Life, enhanced: UW professors study legal, social complexities of an augmented reality future


A mockup of an augmented reality mobile phone using a curved LED screen
that renders data for the wearer/user gathered by cameras mounted on one
or both sides.Leonard Low / Wikimedia commons

(November 4, 2015)  Augmented reality is the enhancement of human perception through overlaying technologies that can expand, annotate and even record the user’s moment-to-moment experience.

Those designing coming augmented reality systems should make them adaptable to change, resistant to hacking and responsive to the needs of diverse users, according to a white paper by an interdisciplinary group of researchers at the University of Washington’s Tech Policy Lab.
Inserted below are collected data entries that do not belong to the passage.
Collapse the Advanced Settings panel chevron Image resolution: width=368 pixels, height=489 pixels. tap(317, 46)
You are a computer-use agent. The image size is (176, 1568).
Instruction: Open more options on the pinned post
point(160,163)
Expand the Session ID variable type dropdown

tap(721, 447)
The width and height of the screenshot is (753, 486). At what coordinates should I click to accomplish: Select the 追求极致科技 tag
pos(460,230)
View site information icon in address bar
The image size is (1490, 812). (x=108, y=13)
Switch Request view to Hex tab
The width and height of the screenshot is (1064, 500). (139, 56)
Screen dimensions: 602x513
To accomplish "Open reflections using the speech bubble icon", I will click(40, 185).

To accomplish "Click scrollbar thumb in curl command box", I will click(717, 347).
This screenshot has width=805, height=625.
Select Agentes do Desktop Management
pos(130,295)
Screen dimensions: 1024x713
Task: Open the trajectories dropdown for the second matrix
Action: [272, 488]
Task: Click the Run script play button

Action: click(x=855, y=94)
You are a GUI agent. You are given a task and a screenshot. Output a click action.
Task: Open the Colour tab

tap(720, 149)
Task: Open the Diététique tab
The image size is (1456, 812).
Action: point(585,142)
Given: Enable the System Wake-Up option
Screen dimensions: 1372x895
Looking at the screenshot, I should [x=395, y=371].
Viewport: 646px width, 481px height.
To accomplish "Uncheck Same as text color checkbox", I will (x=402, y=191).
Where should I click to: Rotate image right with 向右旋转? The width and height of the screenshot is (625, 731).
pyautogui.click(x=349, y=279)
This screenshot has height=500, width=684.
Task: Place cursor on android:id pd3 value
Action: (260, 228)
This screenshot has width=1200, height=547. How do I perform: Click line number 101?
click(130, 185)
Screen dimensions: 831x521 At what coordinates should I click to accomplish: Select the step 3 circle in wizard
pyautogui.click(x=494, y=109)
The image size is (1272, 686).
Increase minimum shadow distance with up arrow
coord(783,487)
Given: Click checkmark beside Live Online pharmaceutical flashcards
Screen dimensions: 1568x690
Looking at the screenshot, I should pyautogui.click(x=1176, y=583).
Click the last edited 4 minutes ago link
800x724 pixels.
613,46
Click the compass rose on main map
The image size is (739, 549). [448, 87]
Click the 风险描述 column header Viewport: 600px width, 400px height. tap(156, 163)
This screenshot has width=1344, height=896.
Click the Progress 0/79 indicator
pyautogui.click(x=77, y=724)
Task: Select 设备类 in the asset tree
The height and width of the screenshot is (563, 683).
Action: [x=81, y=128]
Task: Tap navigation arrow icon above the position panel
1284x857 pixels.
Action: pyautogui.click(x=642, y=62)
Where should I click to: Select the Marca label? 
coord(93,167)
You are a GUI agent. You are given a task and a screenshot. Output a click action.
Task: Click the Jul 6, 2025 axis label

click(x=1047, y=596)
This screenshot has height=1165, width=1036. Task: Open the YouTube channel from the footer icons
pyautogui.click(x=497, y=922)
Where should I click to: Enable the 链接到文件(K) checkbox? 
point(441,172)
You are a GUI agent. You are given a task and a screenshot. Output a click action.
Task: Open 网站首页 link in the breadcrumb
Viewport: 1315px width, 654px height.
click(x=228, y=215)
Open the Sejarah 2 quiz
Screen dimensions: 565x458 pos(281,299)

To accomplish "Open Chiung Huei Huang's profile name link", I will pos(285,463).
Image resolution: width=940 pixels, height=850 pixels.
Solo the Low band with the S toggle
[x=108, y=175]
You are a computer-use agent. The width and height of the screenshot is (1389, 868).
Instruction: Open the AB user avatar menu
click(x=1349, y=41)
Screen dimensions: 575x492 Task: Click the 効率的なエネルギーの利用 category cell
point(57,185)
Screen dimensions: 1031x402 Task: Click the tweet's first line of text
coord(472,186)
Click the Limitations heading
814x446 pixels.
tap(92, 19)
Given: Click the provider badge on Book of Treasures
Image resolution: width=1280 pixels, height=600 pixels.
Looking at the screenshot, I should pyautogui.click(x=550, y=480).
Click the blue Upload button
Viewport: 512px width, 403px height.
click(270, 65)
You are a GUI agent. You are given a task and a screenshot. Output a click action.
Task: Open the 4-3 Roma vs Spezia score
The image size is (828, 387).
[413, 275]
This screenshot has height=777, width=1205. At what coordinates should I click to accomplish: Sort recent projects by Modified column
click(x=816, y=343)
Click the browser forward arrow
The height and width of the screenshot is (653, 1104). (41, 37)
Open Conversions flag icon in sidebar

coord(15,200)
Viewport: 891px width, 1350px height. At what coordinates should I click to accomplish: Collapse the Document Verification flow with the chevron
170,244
Though still in its relative infancy, augmented reality promises systems that can aid people with mobility or other limitations, providing real-time information about their immediate environment as well as hands-free obstacle avoidance, language translation, instruction and much more. From enhanced eyewear like Google Glass to Microsoft’s wearable HoloLens system, tech, gaming and advertisement industries are already investing in and deploying augmented reality devices and systems.

But augmented reality will also bring challenges for law, public policy and privacy, especially pertaining to how information is collected and displayed. Issues regarding surveillance and privacy, free speech, safety, intellectual property and distraction — as well as potential discrimination — are bound to follow.